Il y a beaucoup d’intérêt au Témiscamingue pour la formation générale à distance. Le problème avec la formation à distance actuellement, c’est qu’on rencontre des contraintes au niveau souvent des examens. Dans le sens que les examens doivent absolument être faits en présentiel, c’est-à-dire dans un centre de service scolaire, déplore la directrice. Certains élèves doivent parcourir une centaine de kilomètres pour réaliser un examen. L’équipe du Centre Frère-Moffet offre maintenant des points de service un peu partout sur le territoire, mais ces mesures sont toujours contraignantes.

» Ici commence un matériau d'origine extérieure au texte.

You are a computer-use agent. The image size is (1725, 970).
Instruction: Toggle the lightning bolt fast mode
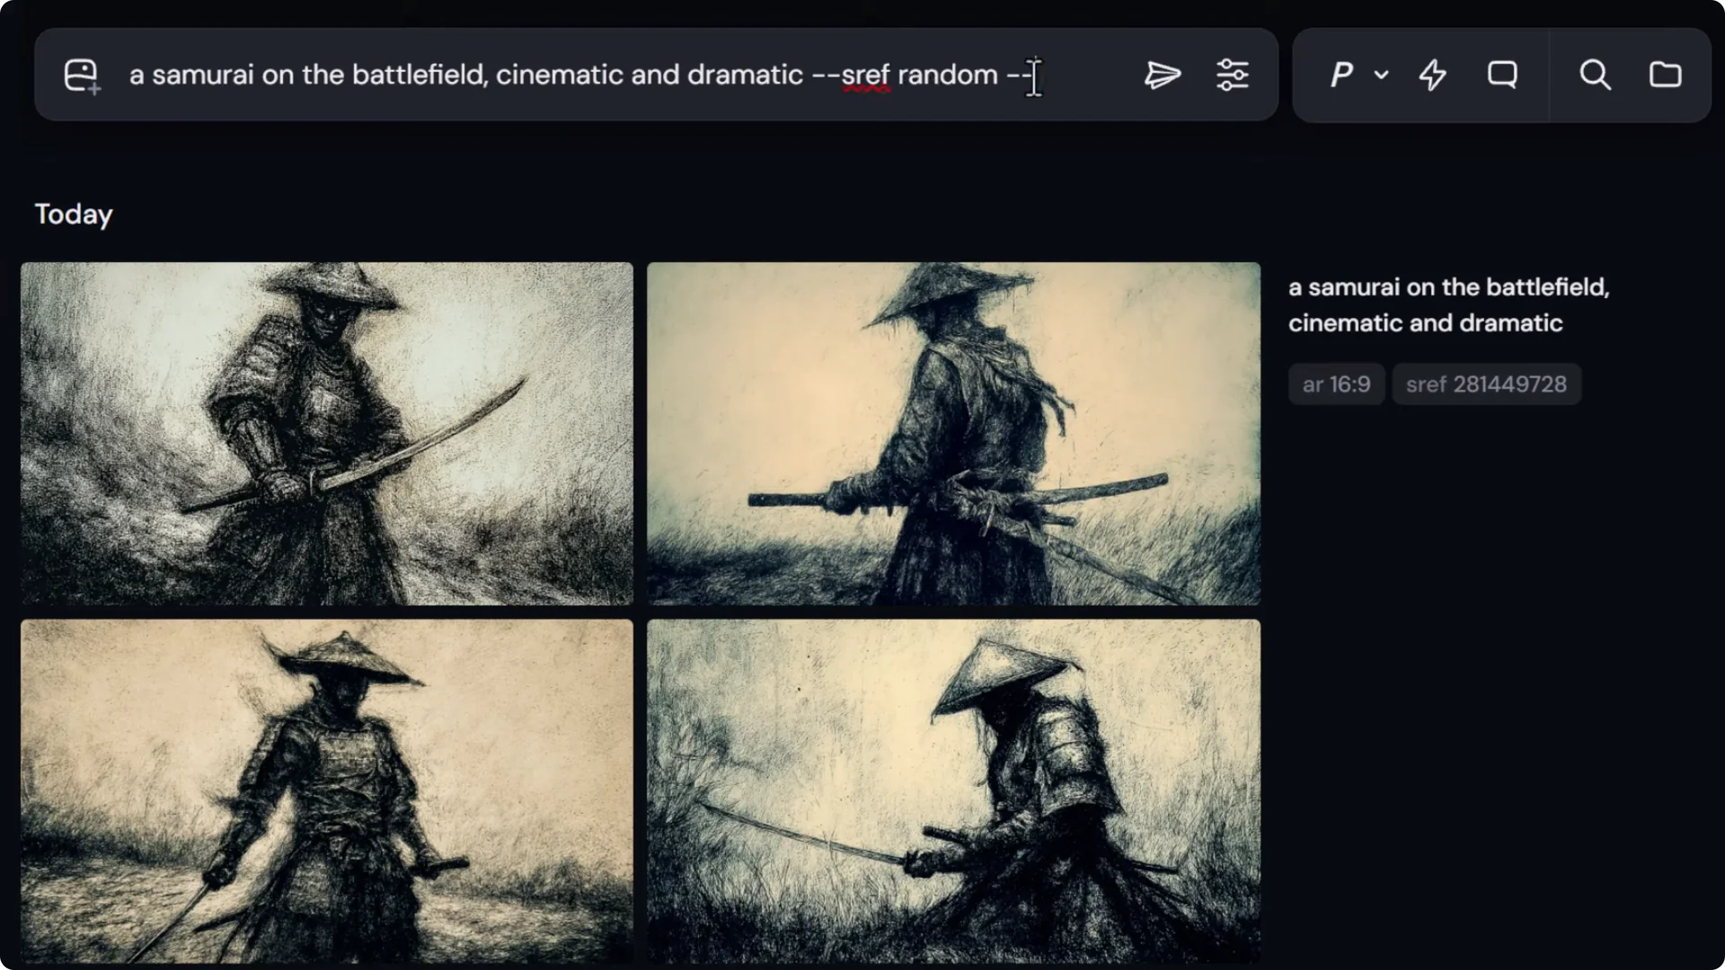[x=1433, y=75]
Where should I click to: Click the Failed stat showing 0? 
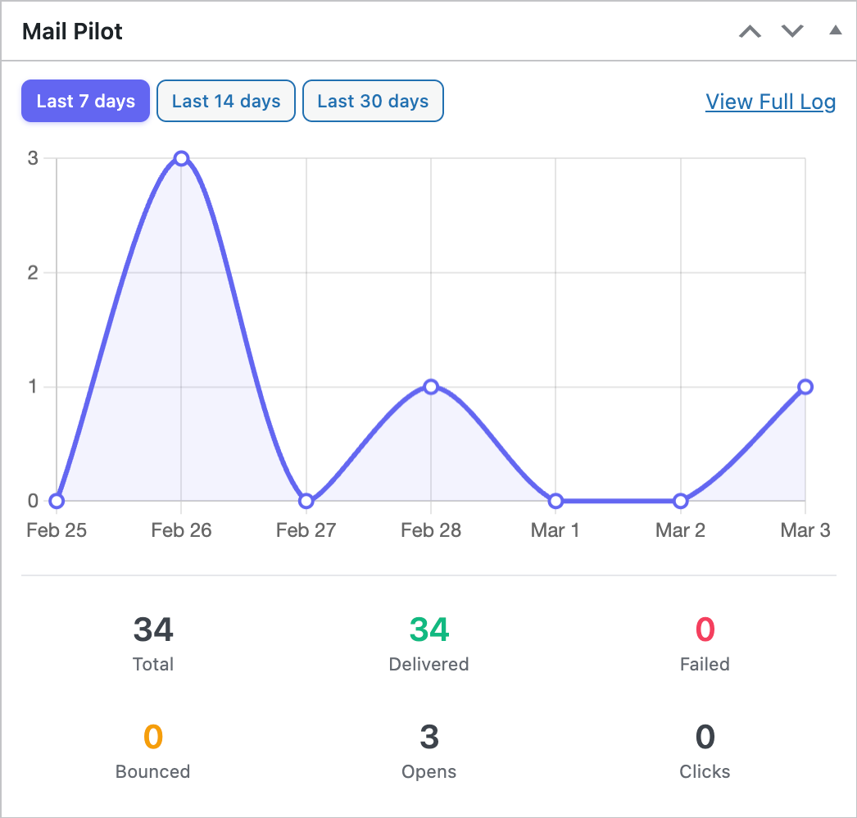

Au niveau de la formation professionnelle, il y a toujours autant d’inscriptions, bien que le Centre Frère-Moffet présente des difficultés à recruter des étudiants dans certains programmes. Le Centre travaille d’ailleurs depuis quelques années sur un projet de développement pour revaloriser les anciens programmes et en offrir de nouveaux, comme plomberie et chauffage. Ceux qui s’inscrivent, toutefois, réussissent bien leur formation.

Au Centre Élisabeth-Bruyère de Rouyn-Noranda, qui offre de la formation générale aux adultes, il n’y a pas eu beaucoup de différence au niveau des inscriptions et de la réussite des étudiants, selon Madeleine Leclerc, psychoéducatrice.

Même si ces derniers font des apprentissages à leur rythme, on observe vraiment une diminution de la motivation. C’est beaucoup plus difficile pour les étudiants de se réguler, de reprendre un tempo, de maintenir une routine.

Une citation de :Madeleine Leclerc, psychoéducatrice au Centre Élisabeth-Bruyère

Stéphane Royer, directeur du Centre Polymétier de Rouyn-Noranda, félicite son équipe d’avoir su réussir au niveau pédagogique, bien que les conditions n’étaient pas à leur avantage. Certains programmes, comme secrétariat et comptabilité ont été offerts à distance grâce à une plateforme développée très tôt. M. Royer observe toutefois une certaine différence entre les étudiants à la maison et ceux en classe. Il y a une petite rigueur de plus quand on est en classe, explique-t-il.

Le Centre Polymétier s’apprête à recevoir beaucoup plus d’étudiants lors de la session d’automne. Les inscriptions pour l’automne prochain sont à la hausse, on a 47 % de hausse présentement. Le contexte économique, le contexte pandémique aussi, le plan de relance économique, tout ça sont des facteurs qui s’additionnent pour nous donner cette hausse-là, explique le directeur.

Au Centre de formation professionnelle Harricana d’Amos, il n’y a pas de différence notable d’inscription ni d’abandon. Bien que le programme condensé de préposé aux bénéficiaires du gouvernement ait changé certains taux, les inscriptions restent dans la moyenne des années précédentes.

Le Centre de formation professionnelle Val-d'Or vu du stationnement.

Le Centre de formation professionnelle Val-d'Or (archives)

Photo : Radio-Canada / Piel Côté

À Val-d’Or, il y a eu un peu moins d’inscriptions que les années précédentes, mais le taux de diplomation n’a pas diminué. Certains étudiants ont été placés à distance au courant de l’année, entre autres dans les programmes de secrétariat, de dessin de bâtiments et de dessins industriels. Par contre, ils ont pu rapidement leur offrir le choix de continuer l’enseignement à distance ou de venir à l’école.

On a à manipuler beaucoup. Ce qui fait en sorte qu’on a eu de la part du ministère l’autorisation de quand même faire un retour en présentiel très important au cours de l’année. C’est sûr que ça, c’est un aspect qui a beaucoup joué sur le maintien de la motivation pour nos élèves, explique Jason Yergeau, directeur du Centre de formation professionnelle Val-d’Or.

Le taux de diplomation des étudiants du Centre serait dans la moyenne des sept dernières années. Le taux de décrochage est similaire également. Le gros défi a plutôt été la pénurie de main-d'œuvre cette année.